**Required work:** Transcribe the entries below exactly as they appear, line for line, and leave out the pictures.

── Stored records

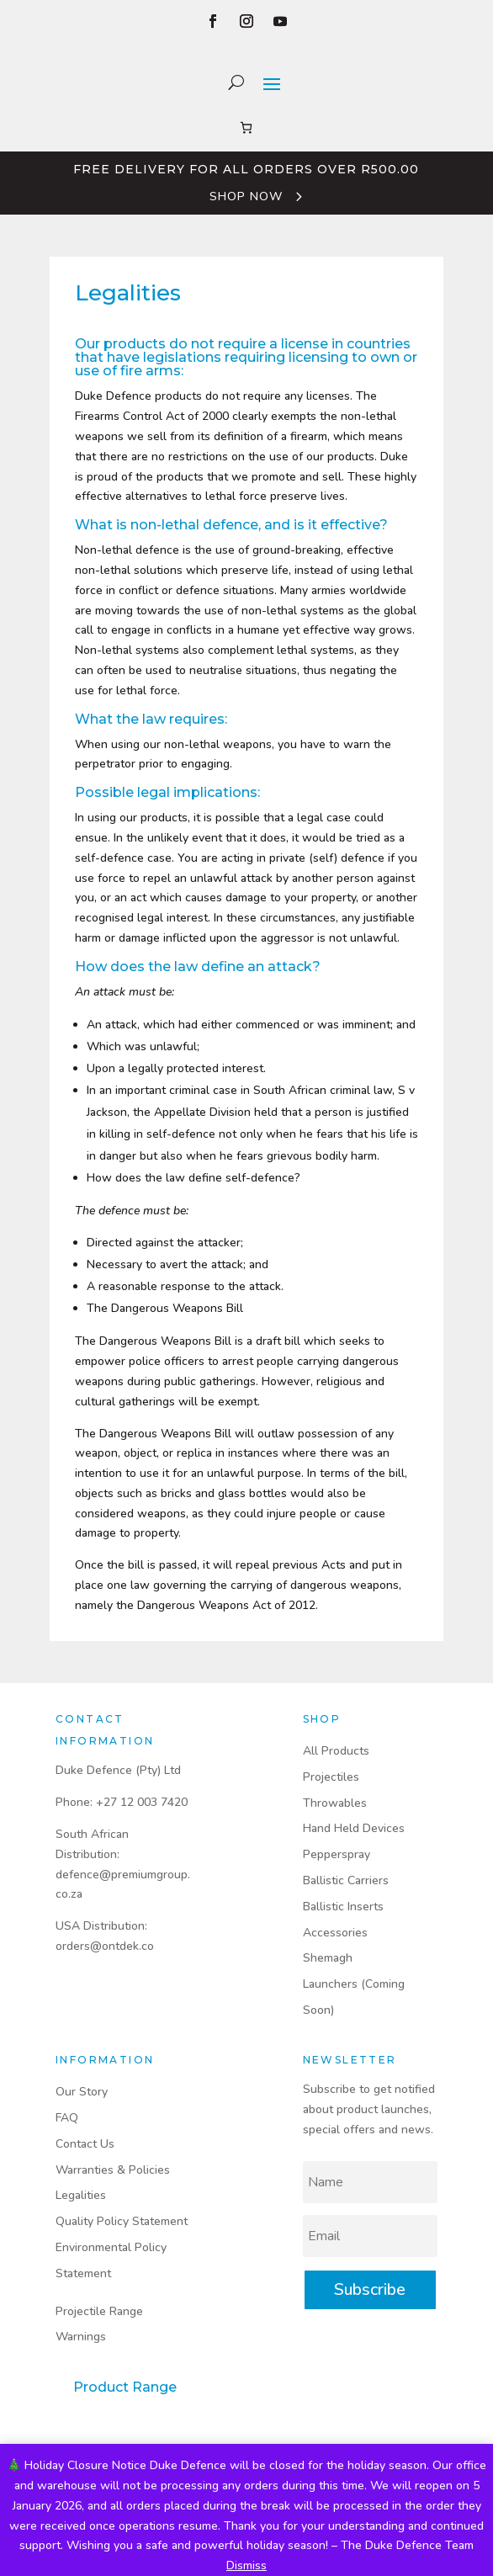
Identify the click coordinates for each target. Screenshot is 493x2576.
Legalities (81, 2195)
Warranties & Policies (113, 2170)
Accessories (335, 1933)
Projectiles (331, 1777)
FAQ (67, 2118)
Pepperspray (336, 1854)
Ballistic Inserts (343, 1907)
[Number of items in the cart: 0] (246, 127)
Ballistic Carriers (346, 1880)
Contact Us (85, 2144)
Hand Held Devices (354, 1828)
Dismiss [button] (246, 2565)
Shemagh (328, 1958)
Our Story (82, 2092)
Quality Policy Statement (122, 2221)
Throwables (335, 1803)
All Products (336, 1751)
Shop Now (246, 196)
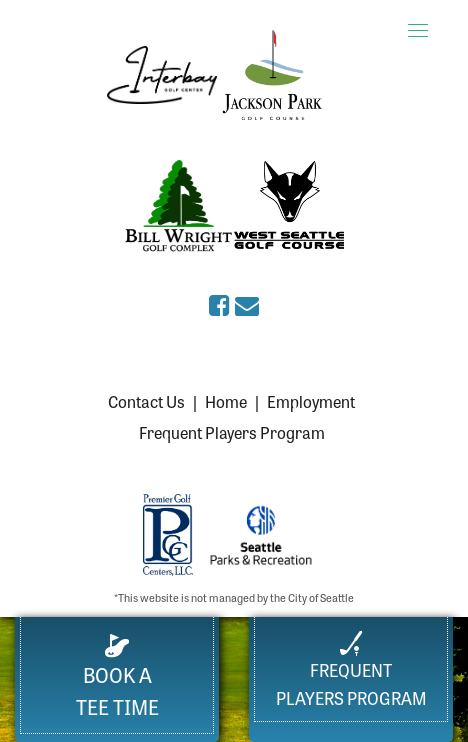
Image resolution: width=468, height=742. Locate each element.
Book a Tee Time (117, 677)
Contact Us (146, 401)
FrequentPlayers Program (351, 669)
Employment (311, 401)
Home (226, 401)
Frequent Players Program (232, 432)
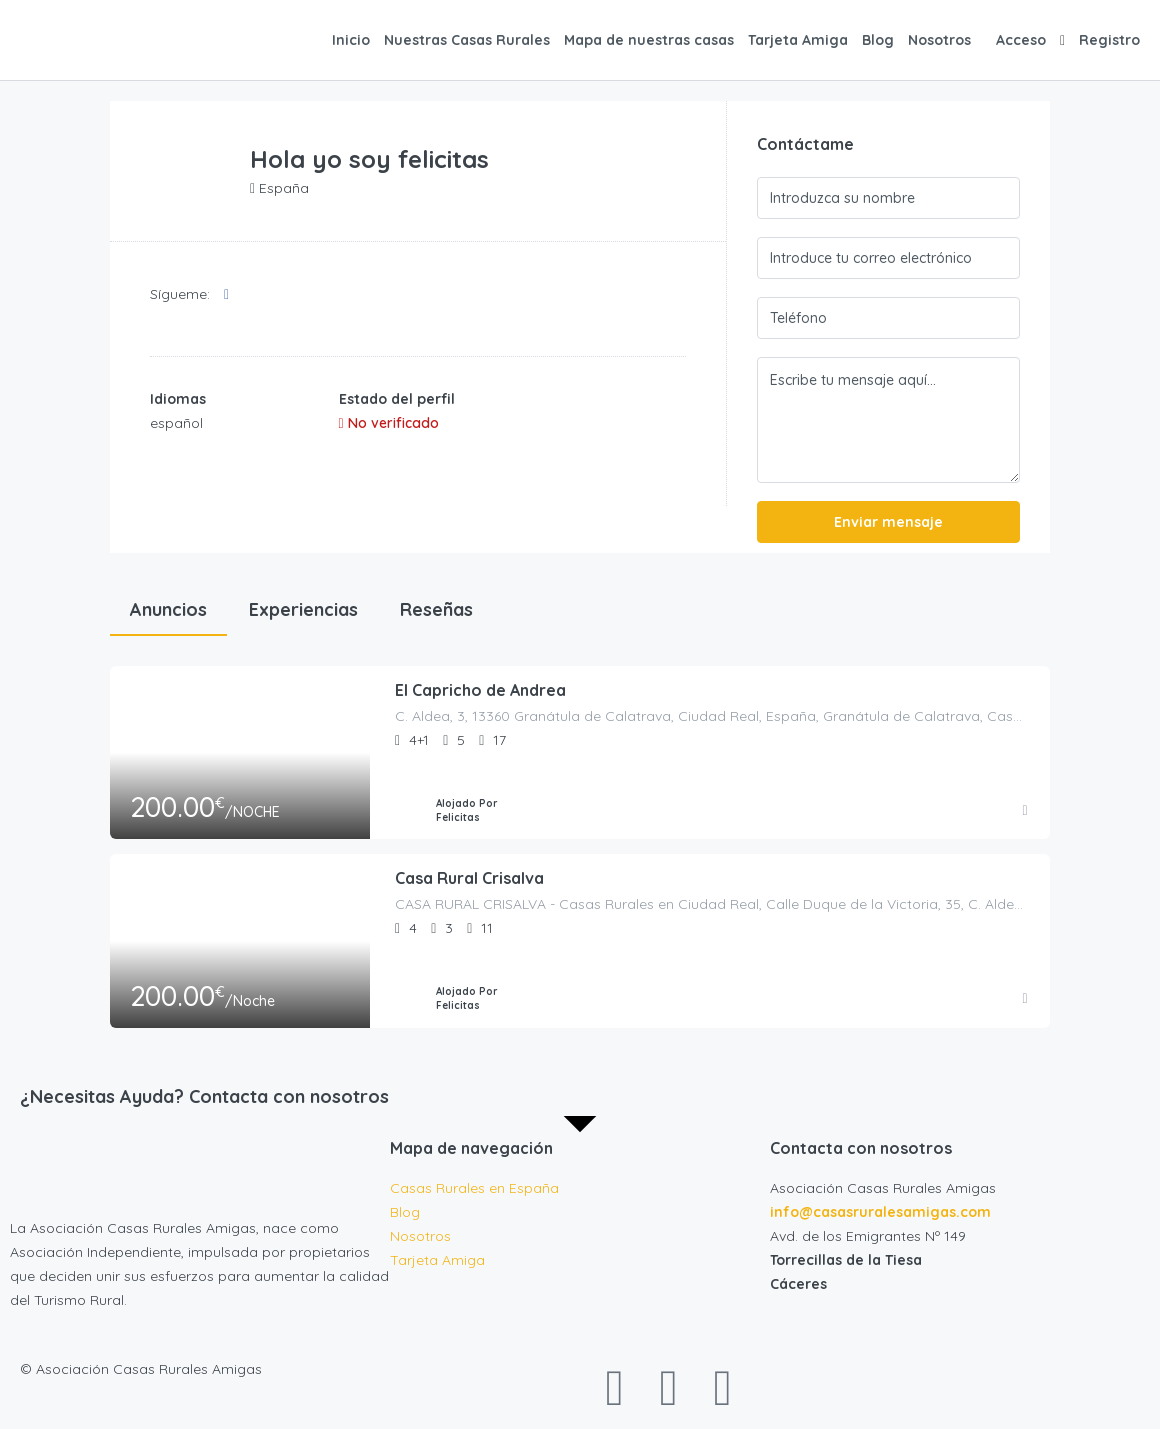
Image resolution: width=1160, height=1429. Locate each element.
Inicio (351, 40)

────

**Result:**
Identify the click coordinates for each target. Screenshot is 493x2576.
Legalities (81, 2195)
Warranties & Policies (113, 2170)
Accessories (335, 1933)
Projectiles (331, 1777)
FAQ (67, 2118)
Pepperspray (336, 1854)
Ballistic Inserts (343, 1907)
[Number of items in the cart: 0] (246, 127)
Ballistic Carriers (346, 1880)
Contact Us (85, 2144)
Hand Held Devices (354, 1828)
Dismiss [button] (246, 2565)
Shemagh (328, 1958)
Our Story (82, 2092)
Quality Policy Statement (122, 2221)
Throwables (335, 1803)
All Products (336, 1751)
Shop Now (246, 196)
Image resolution: width=468, height=742. Locate each element.
Book a Tee Time (117, 677)
Contact Us (146, 401)
FrequentPlayers Program (351, 669)
Employment (311, 401)
Home (226, 401)
Frequent Players Program (232, 432)
Image resolution: width=1160, height=1429. Locate each element.
Inicio (351, 40)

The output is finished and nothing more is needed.